**YOUR ASSIGNMENT**: Every line below should be set down exactly as it appears.

**DATA**:
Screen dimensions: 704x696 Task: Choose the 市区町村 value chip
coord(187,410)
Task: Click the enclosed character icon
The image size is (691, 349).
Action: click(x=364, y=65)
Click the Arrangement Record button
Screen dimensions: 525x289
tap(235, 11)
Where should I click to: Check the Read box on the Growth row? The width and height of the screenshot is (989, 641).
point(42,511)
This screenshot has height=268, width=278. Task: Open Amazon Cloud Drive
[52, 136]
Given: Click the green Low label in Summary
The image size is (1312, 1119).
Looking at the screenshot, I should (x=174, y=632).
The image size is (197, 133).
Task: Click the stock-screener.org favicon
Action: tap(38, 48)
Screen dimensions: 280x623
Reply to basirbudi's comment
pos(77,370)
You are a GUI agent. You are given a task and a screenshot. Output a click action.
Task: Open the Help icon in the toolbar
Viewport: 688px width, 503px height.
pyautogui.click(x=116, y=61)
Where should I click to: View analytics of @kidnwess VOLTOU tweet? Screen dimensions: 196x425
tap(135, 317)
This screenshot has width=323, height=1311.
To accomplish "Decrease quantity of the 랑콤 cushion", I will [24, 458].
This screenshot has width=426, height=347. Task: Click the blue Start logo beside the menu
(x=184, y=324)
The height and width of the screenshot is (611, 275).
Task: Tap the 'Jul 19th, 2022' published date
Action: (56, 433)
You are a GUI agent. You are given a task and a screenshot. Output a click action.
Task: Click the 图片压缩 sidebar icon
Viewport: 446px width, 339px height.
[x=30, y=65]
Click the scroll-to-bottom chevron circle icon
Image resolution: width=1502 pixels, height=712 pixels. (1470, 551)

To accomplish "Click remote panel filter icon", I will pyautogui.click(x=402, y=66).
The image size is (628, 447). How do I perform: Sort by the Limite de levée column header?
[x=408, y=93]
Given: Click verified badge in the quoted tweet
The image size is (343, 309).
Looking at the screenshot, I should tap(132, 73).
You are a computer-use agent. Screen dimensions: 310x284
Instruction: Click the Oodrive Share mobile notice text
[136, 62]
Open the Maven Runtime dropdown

**COMPLETED TASK**:
Screen dimensions: 704x696 Task: Choose the 市区町村 value chip
coord(187,410)
Task: Click the enclosed character icon
The image size is (691, 349).
Action: click(x=364, y=65)
Click the Arrangement Record button
Screen dimensions: 525x289
tap(235, 11)
Where should I click to: Check the Read box on the Growth row? The width and height of the screenshot is (989, 641).
point(42,511)
This screenshot has height=268, width=278. Task: Open Amazon Cloud Drive
[52, 136]
Given: Click the green Low label in Summary
The image size is (1312, 1119).
Looking at the screenshot, I should (x=174, y=632).
The image size is (197, 133).
Task: Click the stock-screener.org favicon
Action: tap(38, 48)
Screen dimensions: 280x623
Reply to basirbudi's comment
pos(77,370)
You are a GUI agent. You are given a task and a screenshot. Output a click action.
Task: Open the Help icon in the toolbar
Viewport: 688px width, 503px height.
pyautogui.click(x=116, y=61)
Where should I click to: View analytics of @kidnwess VOLTOU tweet? Screen dimensions: 196x425
tap(135, 317)
This screenshot has width=323, height=1311.
To accomplish "Decrease quantity of the 랑콤 cushion", I will [24, 458].
This screenshot has width=426, height=347. Task: Click the blue Start logo beside the menu
(x=184, y=324)
The height and width of the screenshot is (611, 275).
Task: Tap the 'Jul 19th, 2022' published date
Action: (56, 433)
You are a GUI agent. You are given a task and a screenshot. Output a click action.
Task: Click the 图片压缩 sidebar icon
Viewport: 446px width, 339px height.
[x=30, y=65]
Click the scroll-to-bottom chevron circle icon
Image resolution: width=1502 pixels, height=712 pixels. (1470, 551)

To accomplish "Click remote panel filter icon", I will pyautogui.click(x=402, y=66).
The image size is (628, 447). How do I perform: Sort by the Limite de levée column header?
[x=408, y=93]
Given: Click verified badge in the quoted tweet
The image size is (343, 309).
Looking at the screenshot, I should tap(132, 73).
You are a computer-use agent. Screen dimensions: 310x284
Instruction: Click the Oodrive Share mobile notice text
[136, 62]
Open the Maven Runtime dropdown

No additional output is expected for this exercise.